ТЕПЕРЬ о "вечнозеленых спорах" относительно чувства юмора у А.А.Громыко. Его помощники не раз убеждались в том, что министр терпеть не мог скабрезные анекдоты. Он ценил тонкий юмор и сам был способен давать оценки, окрашенные в хорошее чувство юмора. Мне запомнилась ситуация, касавшаяся взаимоотношений между А.А. и тогдашним долговременным министром иностранных дел Филиппин Ромуло. Эти отношения как-то не налаживались, хотя филиппинский министр неизменно из одной сессии ГА ООН в другую обращался с просьбами о встречах. А.А. явно не нравилось то, что делегация Филиппин уж очень смотрела в рот американцам и, как правило, голосовала вместе с ними.
Помог случай.
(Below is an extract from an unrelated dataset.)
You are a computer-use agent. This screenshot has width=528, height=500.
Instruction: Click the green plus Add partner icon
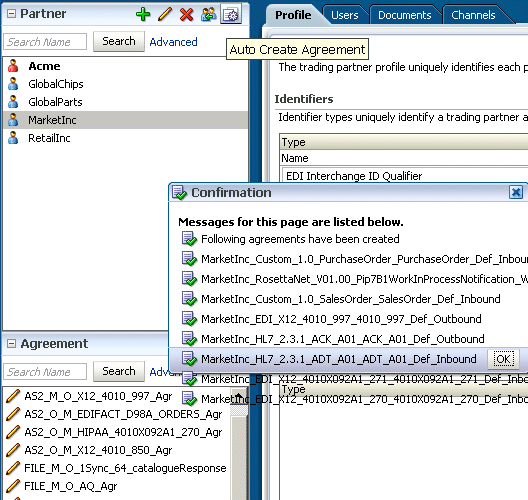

Филиппинец подошел к А.А. в зале ГА ООН в сопровождении члена делегации - начальника Генерального штаба филиппинской армии, который был двухметрового роста и весом килограммов на 150. Филиппинский министр был, можно сказать, коротышка, довольно щуплый - в явном контрасте со своим военным коллегой. А.А. сухо поприветствовал министра, но тот не отпустил руку и сказал Андрею Андреевичу: "Господин министр, взгляните на этого великана. Мой президент каждый раз спрашивает меня, зачем я беру его с собой на Генассамблеи? И я отвечаю президенту: "Дело в том, что он цель лучше, чем я (he is a better aim)". (Фоном для этого была напряженная обстановка на Филиппинах.) А.А. усмехнулся, и, в общем, лед был сломан. Впоследствии А.А. не раз возвращался к этой теме и с явным удовольствием пересказывал разговор.
Наши работники, протоколисты, помнят отдельные ремарки А.А. в беседах с Г.Киссинджером. Г.Киссинджер стоит в кабинете А.А. на седьмом этаже МИД и, глядя на Бородинский мост, спрашивает: "Куда ведет эта улица?" А.А.: "На Запад, откуда к нам приходят все проблемы (troubles)".
Вместе с тем у А.А. присутствовала определенная едкость, когда у его коллег проявлялась какая-то претенциозность. У своего заместителя, который выступал подчас как знаток истории, А.А. как бы ненароком спросил, при каких обстоятельствах Василий Темный стал "Темным". И профессору истории пришлось заглянуть в справочники, чтобы ответить на вопрос. В этом свете у А.А. проявлялось качество, которое нам, его помощникам, весьма импонировало. Когда в сложных протокольных ситуациях - они часто возникали в Нью-Йорке, поскольку он встречался с людьми разных положений и разных калибров, - Громыко спокойно отсылал за решением к другим источникам, задавая, например, вопрос: "А как это у Сатоу?"